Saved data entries
'''
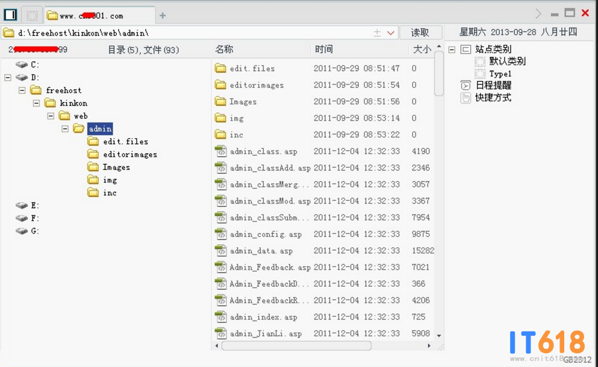Screen dimensions: 598x367
Task: Click the G: drive icon
Action: pyautogui.click(x=22, y=231)
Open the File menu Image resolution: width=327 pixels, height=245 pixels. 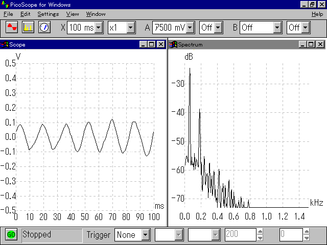(x=8, y=14)
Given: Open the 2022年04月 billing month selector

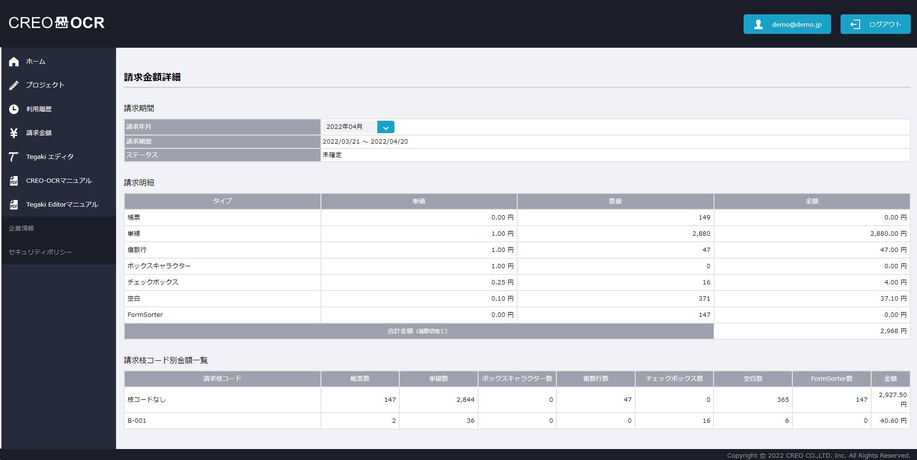Looking at the screenshot, I should [x=350, y=127].
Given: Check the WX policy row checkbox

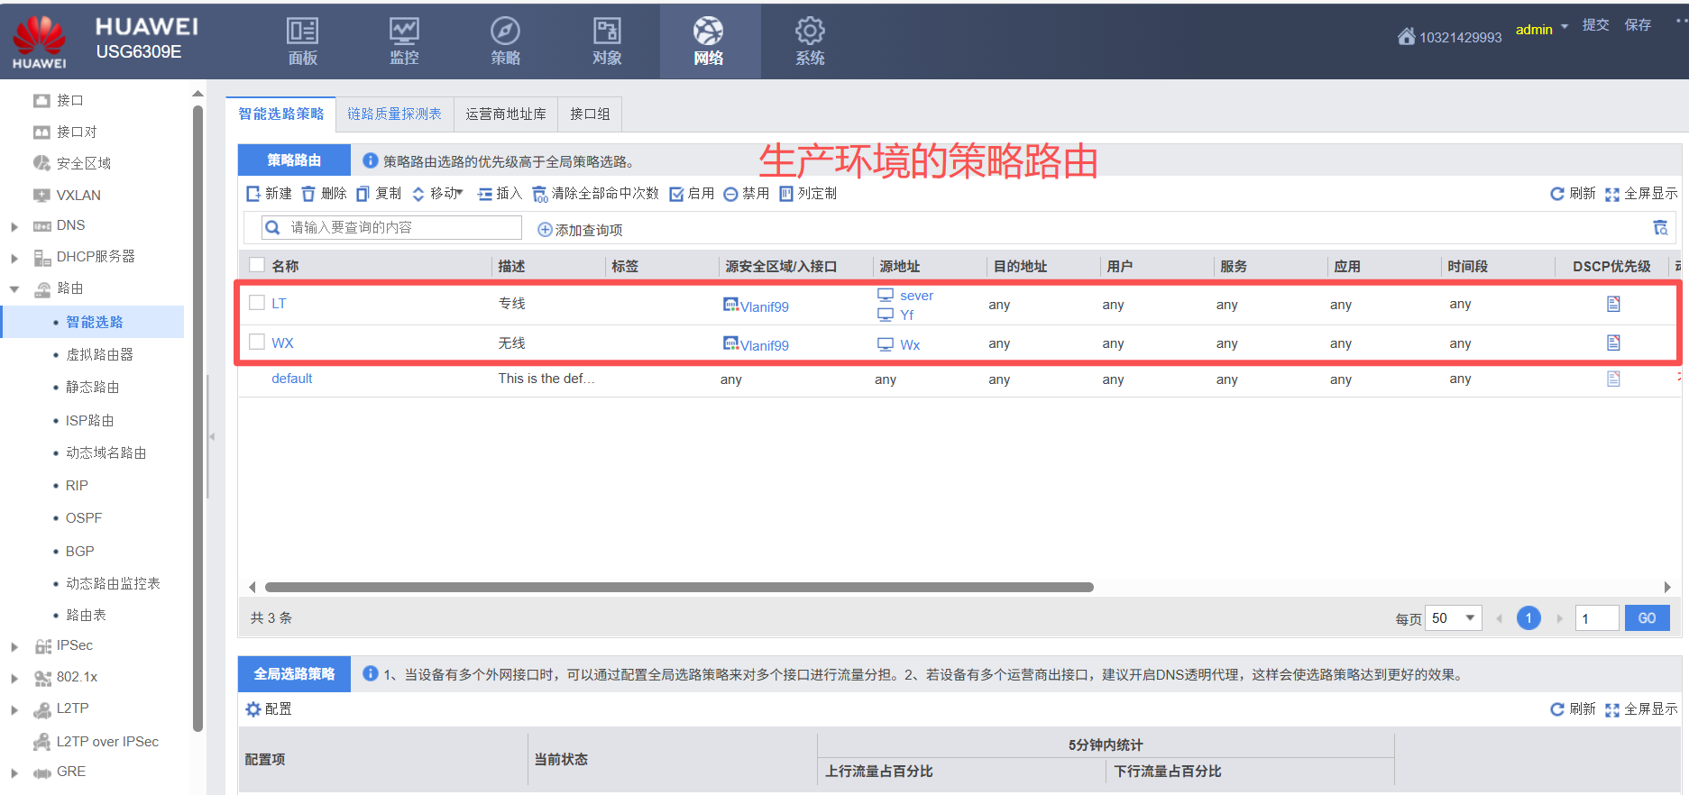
'''
### WORK TASK
Transcribe exactly the span of lines that opens with the line holding "Given: Open the" and closes with the last line of the entries above. Omit pictures.

### ANSWER BOX
Given: Open the 2022年04月 billing month selector

Looking at the screenshot, I should [x=350, y=127].
Given: Check the WX policy row checkbox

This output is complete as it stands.